Decisão reconhece continuidade do vínculo público e assegura aplicação de regra previdenciária mais vantajosa
O Tribunal Regional Federal da 6ª Região (TRF6) reconheceu o direito de servidor público, filiado ao SITRAEMG, de ter considerado como marco de ingresso no serviço público o ano de 2003, quando assumiu cargo estadual. Com isso, foi assegurado o acesso às regras de transição da Emenda Constitucional nº 103/2019 que preservam a paridade e a integralidade na aposentadoria.
A controvérsia surgiu porque a Administração Pública considerou que teria havido interrupção do vínculo funcional em razão de um intervalo de cinco dias entre a exoneração de um cargo estadual e a posse em cargo federal inacumulável.
Ao analisar o caso, o Tribunal reconheceu que esse curto período não caracteriza rompimento do vínculo com a Administração Pública, especialmente porque incluiu final de semana e o tempo necessário para mudança de cidade e assunção do novo cargo.
Além disso, o colegiado afastou interpretação excessivamente formal das regras previdenciárias, destacando que a continuidade da trajetória do servidor no serviço público deve prevalecer sobre aspectos meramente burocráticos.
Na prática, a decisão garante ao servidor o enquadramento em regra de transição mais favorável, assegurando o direito à aposentadoria com paridade e integralidade, benefícios que possuem impacto direto na preservação do valor dos proventos ao longo do tempo.

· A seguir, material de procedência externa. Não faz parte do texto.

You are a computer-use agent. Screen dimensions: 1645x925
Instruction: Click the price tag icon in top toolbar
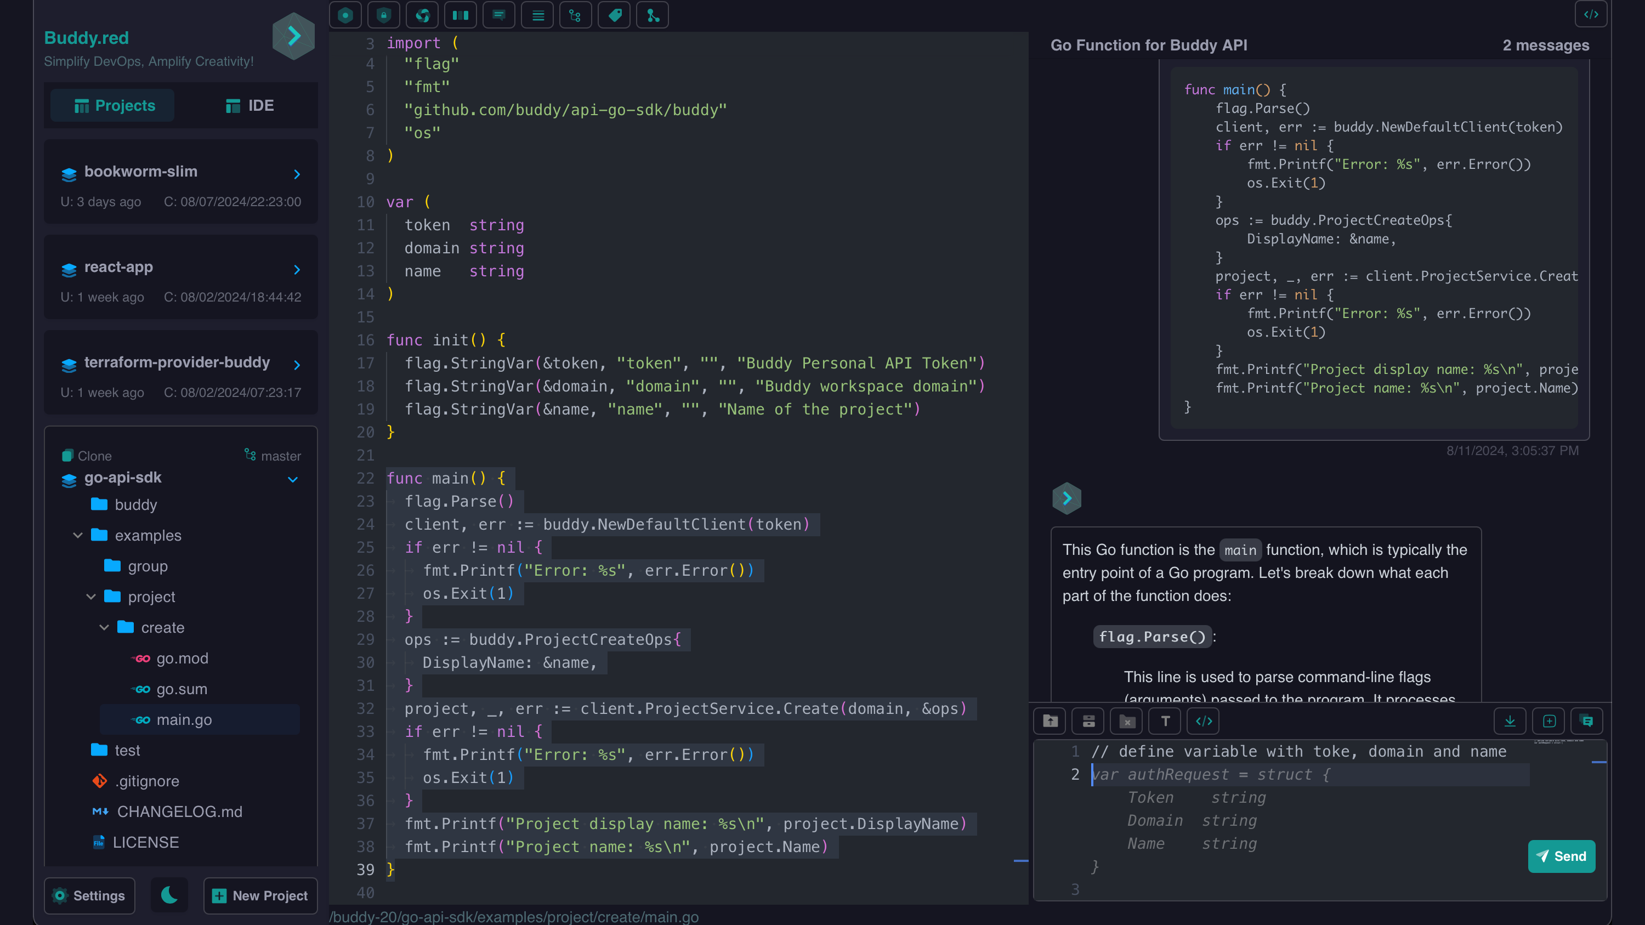pos(614,15)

Segundo a advogada Débora Oliveira, do Cassel Ruzzarin Advogados, a decisão reforça a necessidade de observância da realidade funcional dos servidores públicos. “Formalidades administrativas não podem ser utilizadas para restringir direitos previdenciários constitucionalmente assegurados a quem manteve vínculo contínuo com a Administração Pública”, destacou.
O entendimento representa importante precedente para servidores que migraram entre cargos públicos sem interrupção efetiva de sua trajetória no serviço público.